Leopard Sharks Most Likely Affected By Toxins
Specialists consider toxins as the biggest problem and the probable cause of this situation. Both mature adults and newborns sharks may be dying because of them. The Pelagic Shark Research Foundation stated that the sharks died after consuming food infected with chemical waste. Trash and debris piled up in the Bay Area from waterways and drains.

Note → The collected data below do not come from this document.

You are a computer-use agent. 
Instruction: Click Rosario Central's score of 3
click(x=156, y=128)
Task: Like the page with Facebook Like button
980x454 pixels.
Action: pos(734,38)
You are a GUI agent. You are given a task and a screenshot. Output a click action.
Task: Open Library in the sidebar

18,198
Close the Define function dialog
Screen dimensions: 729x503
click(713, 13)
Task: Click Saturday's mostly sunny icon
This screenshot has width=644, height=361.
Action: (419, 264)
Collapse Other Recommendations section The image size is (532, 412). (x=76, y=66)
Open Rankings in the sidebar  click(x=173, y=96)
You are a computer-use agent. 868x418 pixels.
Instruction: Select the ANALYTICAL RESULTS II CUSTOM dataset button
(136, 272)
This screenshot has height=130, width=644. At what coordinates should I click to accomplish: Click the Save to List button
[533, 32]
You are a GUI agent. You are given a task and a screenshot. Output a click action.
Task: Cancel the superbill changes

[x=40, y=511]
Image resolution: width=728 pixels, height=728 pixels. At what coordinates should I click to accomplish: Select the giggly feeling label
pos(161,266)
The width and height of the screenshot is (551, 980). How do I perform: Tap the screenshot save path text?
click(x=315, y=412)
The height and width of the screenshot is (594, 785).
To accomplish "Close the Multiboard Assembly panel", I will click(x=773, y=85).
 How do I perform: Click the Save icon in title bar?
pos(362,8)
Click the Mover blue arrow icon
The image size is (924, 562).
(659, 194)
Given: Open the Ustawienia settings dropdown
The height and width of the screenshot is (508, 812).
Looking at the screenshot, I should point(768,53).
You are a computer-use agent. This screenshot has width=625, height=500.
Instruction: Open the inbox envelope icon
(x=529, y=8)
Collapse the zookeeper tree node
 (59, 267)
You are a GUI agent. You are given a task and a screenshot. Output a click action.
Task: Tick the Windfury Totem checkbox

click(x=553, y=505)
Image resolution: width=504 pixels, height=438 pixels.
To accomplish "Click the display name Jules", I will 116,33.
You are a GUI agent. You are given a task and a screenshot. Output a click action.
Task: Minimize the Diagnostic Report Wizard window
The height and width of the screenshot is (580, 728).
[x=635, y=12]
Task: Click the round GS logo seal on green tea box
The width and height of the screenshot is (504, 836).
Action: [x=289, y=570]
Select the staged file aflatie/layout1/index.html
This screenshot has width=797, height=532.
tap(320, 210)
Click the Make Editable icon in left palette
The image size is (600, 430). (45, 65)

“This is an issue of San Francisco Bay sharks and associated wildlife being exposed to toxic watershed … due to Tide Gate entrapment and subsequent discharges into the San Francisco Bay,” mentioned the foundation.
This problem is getting serious considering the fact that hundreds of leopard sharks have already died. Unfortunately, this shows, once again, that human activity may endanger and even kill animals. Environmentalists mentioned that more and more sharks are probably going to die. This is their usual pupping season. Because of it, leopard shark specimens are gathering to breed and mate during spring and summer. On their way, they can pass through shallow waterways, which can harbor the toxins.
Rainy seasons can increase the level of toxins found in these waters. As these toxins are washed out from the ground into the bay, they eventually make their way into fish. As these can get eaten by the sharks, they too are affected and infected. Sharks, like any other animals species, are important for the food chain, and this high die-off could bring unexpected consequences.
Sharks aren’t the only victims as other marine animals have washed up dead in San Francisco Bay as well. These included some manta rays and halibuts. The dead marine animals washed up in the San Francisco Bay area despite the fact that its waters are clean. Specialists named human-made lagoons, sloughs, and the saltwater marshes as the most likely source of the infection.